Copy out the listing verbatim, starting with its first line and going on through the line that contains "coordinates (1743, 477).".

--- Begin Exercise data ---

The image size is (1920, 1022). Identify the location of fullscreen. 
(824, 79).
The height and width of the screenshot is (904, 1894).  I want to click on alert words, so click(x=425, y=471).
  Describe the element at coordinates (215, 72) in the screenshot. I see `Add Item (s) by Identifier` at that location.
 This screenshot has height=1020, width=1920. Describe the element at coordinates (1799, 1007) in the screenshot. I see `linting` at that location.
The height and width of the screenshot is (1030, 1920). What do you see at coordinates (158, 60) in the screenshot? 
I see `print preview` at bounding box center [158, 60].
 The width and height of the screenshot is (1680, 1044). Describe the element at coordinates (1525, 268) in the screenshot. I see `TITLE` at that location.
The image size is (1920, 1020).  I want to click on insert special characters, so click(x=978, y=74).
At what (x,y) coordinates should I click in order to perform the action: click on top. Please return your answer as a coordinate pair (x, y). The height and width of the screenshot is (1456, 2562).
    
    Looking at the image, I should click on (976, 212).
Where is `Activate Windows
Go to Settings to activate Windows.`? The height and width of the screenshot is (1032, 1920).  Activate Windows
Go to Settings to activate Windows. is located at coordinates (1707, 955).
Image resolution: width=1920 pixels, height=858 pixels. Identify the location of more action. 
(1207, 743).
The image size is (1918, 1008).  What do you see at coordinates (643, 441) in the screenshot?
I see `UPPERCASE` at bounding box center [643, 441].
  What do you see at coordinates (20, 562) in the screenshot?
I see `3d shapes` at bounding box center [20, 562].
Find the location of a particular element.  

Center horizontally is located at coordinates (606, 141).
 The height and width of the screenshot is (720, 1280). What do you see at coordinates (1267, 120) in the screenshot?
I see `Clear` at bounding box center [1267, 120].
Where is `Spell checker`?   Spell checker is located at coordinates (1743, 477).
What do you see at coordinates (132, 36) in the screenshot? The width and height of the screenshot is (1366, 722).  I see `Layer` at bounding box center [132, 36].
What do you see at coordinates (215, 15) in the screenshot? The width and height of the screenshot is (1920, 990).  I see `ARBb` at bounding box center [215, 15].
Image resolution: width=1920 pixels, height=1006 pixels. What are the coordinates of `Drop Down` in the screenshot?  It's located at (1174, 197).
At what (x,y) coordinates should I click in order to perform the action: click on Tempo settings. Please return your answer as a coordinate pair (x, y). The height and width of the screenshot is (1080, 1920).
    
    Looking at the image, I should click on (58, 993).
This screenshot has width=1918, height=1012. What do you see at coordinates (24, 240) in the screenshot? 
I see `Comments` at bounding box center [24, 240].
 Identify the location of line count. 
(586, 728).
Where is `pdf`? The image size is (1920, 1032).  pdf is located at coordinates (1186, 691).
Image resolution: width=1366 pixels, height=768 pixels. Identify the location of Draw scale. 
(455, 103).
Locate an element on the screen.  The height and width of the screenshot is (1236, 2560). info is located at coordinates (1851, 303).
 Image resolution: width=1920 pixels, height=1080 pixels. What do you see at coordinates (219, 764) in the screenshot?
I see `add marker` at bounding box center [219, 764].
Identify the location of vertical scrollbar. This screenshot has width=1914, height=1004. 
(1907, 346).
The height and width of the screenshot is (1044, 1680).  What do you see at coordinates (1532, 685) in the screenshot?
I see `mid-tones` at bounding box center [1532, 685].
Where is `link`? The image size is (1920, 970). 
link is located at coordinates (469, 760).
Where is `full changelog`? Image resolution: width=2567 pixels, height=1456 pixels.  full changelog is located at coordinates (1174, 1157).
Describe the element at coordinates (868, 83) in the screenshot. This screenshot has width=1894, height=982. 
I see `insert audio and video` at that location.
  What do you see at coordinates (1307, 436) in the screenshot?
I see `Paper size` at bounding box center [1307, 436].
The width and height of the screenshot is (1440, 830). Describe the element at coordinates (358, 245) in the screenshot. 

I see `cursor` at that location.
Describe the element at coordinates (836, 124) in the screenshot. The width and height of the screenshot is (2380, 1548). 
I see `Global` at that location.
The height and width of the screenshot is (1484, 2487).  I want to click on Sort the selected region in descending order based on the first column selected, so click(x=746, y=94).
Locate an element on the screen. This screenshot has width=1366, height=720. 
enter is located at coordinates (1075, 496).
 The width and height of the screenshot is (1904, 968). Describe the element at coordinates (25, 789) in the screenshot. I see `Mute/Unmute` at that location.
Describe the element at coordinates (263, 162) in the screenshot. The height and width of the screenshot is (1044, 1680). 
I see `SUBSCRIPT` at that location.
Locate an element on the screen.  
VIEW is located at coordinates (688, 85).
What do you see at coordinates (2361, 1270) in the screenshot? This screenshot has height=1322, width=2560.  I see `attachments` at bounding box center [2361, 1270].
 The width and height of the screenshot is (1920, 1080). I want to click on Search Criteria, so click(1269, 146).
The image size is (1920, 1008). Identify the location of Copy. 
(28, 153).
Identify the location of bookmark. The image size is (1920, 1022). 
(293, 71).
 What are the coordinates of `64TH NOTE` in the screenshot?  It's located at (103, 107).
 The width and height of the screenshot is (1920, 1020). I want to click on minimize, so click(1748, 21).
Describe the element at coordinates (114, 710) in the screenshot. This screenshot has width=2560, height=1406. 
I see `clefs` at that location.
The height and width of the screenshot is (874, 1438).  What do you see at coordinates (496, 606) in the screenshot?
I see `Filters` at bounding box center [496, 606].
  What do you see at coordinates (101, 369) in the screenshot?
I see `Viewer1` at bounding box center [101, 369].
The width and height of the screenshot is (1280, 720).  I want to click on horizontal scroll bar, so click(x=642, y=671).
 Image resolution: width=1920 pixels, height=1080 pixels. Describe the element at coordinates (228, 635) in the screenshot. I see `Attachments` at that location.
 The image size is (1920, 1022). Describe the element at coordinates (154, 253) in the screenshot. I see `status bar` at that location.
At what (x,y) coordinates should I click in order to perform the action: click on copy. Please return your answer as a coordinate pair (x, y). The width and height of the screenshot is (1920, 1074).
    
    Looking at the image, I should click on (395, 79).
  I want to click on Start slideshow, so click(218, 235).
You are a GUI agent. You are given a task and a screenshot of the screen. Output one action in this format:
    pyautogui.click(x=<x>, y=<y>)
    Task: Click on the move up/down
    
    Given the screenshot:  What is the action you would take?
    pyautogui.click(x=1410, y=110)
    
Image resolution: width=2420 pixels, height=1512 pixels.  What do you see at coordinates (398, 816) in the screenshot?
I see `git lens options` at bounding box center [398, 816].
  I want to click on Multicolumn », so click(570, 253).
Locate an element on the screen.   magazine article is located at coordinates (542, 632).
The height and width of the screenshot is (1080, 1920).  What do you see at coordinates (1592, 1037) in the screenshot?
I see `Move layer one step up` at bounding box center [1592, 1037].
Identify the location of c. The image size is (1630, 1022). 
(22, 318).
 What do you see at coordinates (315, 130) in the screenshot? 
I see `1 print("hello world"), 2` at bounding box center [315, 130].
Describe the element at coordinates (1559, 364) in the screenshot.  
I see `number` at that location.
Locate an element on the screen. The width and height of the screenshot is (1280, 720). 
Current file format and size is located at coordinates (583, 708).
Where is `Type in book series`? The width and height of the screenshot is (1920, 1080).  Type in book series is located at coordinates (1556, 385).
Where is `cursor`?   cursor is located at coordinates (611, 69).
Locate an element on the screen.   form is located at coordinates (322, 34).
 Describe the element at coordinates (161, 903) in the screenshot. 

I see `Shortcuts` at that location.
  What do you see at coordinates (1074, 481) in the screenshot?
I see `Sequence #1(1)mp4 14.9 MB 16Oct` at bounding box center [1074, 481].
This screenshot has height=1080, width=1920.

--- End Exercise data ---

Output below:
The image size is (1920, 1022). Identify the location of fullscreen. 
(824, 79).
The height and width of the screenshot is (904, 1894).  I want to click on alert words, so click(x=425, y=471).
  Describe the element at coordinates (215, 72) in the screenshot. I see `Add Item (s) by Identifier` at that location.
 This screenshot has height=1020, width=1920. Describe the element at coordinates (1799, 1007) in the screenshot. I see `linting` at that location.
The height and width of the screenshot is (1030, 1920). What do you see at coordinates (158, 60) in the screenshot? 
I see `print preview` at bounding box center [158, 60].
 The width and height of the screenshot is (1680, 1044). Describe the element at coordinates (1525, 268) in the screenshot. I see `TITLE` at that location.
The image size is (1920, 1020).  I want to click on insert special characters, so click(x=978, y=74).
At what (x,y) coordinates should I click in order to perform the action: click on top. Please return your answer as a coordinate pair (x, y). The height and width of the screenshot is (1456, 2562).
    
    Looking at the image, I should click on (976, 212).
Where is `Activate Windows
Go to Settings to activate Windows.`? The height and width of the screenshot is (1032, 1920).  Activate Windows
Go to Settings to activate Windows. is located at coordinates (1707, 955).
Image resolution: width=1920 pixels, height=858 pixels. Identify the location of more action. 
(1207, 743).
The image size is (1918, 1008).  What do you see at coordinates (643, 441) in the screenshot?
I see `UPPERCASE` at bounding box center [643, 441].
  What do you see at coordinates (20, 562) in the screenshot?
I see `3d shapes` at bounding box center [20, 562].
Find the location of a particular element.  

Center horizontally is located at coordinates (606, 141).
 The height and width of the screenshot is (720, 1280). What do you see at coordinates (1267, 120) in the screenshot?
I see `Clear` at bounding box center [1267, 120].
Where is `Spell checker`?   Spell checker is located at coordinates (1743, 477).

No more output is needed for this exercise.